[QUOTE=jmozdzen;19974]
mount /HANA_DATA[/QUOTE]
should I’d rather use ?
#mount /dev/sdb1 /HANA_DATA
and after re-mount should I modify fstab to this re-mounted FS should be mounted at boot time or leave fstab untouched?
Regards
[QUOTE=jmozdzen;19974]
should I’d rather use ?
#mount /dev/sdb1 /HANA_DATA
and after re-mount should I modify fstab to this re-mounted FS should be mounted at boot time or leave fstab untouched?
Regards
Hi GN,
[QUOTE=gniecka;19976]should I’d rather use ?
#mount /dev/sdb1 /HANA_DATA
and after re-mount should I modify fstab to this re-mounted FS should be mounted at boot time or leave fstab untouched?[/QUOTE]
/etc/fstab contains a list of file systems and where they are to be mounted. Typically, this list is worked on during boot, but is available at any time, for any later mount, too. It is a configuration file (not a file describing the actual mount status).
If you at some time after boot enter
mount /HANA_DATA
the mount command will take a look at /etc/fstab and will in your case find a corresponding entry
and therefore knows that “/dev/disk/by-id/scsi-360050760409bf7181a83af4e23747b4e-part1” is to be mounted, to /HANA_DATA. As such, there’s no need to explicitly mention the device when calling mount.

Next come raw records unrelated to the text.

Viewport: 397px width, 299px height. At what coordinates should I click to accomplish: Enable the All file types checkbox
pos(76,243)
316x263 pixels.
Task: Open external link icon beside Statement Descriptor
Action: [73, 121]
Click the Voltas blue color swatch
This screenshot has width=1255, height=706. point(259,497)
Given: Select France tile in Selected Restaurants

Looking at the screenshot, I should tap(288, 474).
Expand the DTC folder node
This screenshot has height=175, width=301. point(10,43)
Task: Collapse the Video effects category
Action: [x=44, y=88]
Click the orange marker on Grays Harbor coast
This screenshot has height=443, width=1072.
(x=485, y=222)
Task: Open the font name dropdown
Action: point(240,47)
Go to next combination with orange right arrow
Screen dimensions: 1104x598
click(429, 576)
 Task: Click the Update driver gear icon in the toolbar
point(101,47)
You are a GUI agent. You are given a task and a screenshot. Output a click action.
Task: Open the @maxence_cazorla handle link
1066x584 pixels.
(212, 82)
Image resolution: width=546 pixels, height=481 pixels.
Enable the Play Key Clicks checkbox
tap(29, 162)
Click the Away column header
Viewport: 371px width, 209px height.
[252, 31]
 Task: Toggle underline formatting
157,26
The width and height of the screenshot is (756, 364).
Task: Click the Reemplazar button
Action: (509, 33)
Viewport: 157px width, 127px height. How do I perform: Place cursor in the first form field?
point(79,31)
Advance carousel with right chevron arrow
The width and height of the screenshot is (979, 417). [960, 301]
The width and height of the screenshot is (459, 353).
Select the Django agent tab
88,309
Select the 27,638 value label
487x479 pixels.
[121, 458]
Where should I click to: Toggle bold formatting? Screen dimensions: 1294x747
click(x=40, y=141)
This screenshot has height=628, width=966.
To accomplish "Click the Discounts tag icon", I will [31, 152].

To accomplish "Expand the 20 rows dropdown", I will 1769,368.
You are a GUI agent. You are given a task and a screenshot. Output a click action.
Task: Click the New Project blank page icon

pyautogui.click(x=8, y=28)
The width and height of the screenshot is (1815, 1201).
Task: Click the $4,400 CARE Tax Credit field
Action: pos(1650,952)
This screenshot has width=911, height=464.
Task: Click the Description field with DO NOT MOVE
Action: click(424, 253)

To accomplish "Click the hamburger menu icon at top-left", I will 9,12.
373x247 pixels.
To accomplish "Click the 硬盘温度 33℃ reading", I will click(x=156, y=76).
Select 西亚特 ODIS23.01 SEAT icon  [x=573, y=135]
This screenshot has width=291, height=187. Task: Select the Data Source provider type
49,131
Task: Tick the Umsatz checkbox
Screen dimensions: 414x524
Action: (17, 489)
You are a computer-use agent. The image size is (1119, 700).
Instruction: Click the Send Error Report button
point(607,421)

I even object giving the device name to the mount command: If calling mount without it, mount is forced to look up the information in a similar manner as is done during boot, thus if you have some typo error in /etc/fstab, you’ll notice immediately.
Alike, it is not required to update /etc/fstab: You still want the same device to be mounted at the same location (“directory”), it’s just that you re-created that mount-point directory (after moving aside the old one).
As a side note to the casual reader: It is not required to modify file ownership nor permissions of the newly created directory: Once mounted, that information (user/group ownership and directory permissions) is taken from the root directory of the mounted file system.
Regards,
Jens
Guys,
I have found root of my issue.
I have mounted windows NFS share for backups:
10.0.0.15:/HANA 1.9T 704G 1.3T 37% /mnt/share01
When I’ve checked logs and one day this share/windows server was unavailable, despite this my backup script has done backup to local /mnt/share01 folder and there was my space consumed.
after umounting this NFS share I have removed this “local” folder and free space is show correctly…
Regards
GN
Hi GN,
[QUOTE=gniecka;19975]Jens,
now I’m testing this disk space usage and I’m copying smth big to /HANA_DATA/,
/HANA_DATA is groving with amount of data beeing copied, but /dev/sda3 (/) remains at the same level, so I assume than now everything goes to /dev/sdb1 (desired behaviour) instead to local file system (/)…[/QUOTE]
yes, this is the expected behavior when there’s a file system mounted on /HANA_DATA.
In other words, just for preciseness: “/HANA_DATA is groving” is ambigious, it rather should read “the usage of the file system that is mounted at /HANA_DATA is growing, while the root file system’s usage doesn’t change”. And “du” will report more data on /HANA_DATA, since there is a directory entry for the big file(s) you’re creating.
What you (currently) cannot see via “ls”, “cp”, “rm” etc, but what “du” does see, are files under /HANA_DATA that were created when no extra file system was mounted on /HANA_DATA. Once you have umounted /HANA_DATA, those files will hopefully show up. (If there’s nothing in those directories after the umount, we’d be back to square one: Where’s all that disk space allocated that fills up your root file sytem? )
Regards,
Jens
All right! Great find!
OK, I was wrong about the location
Great you found it without any downtime for your server and thank you for reporting back!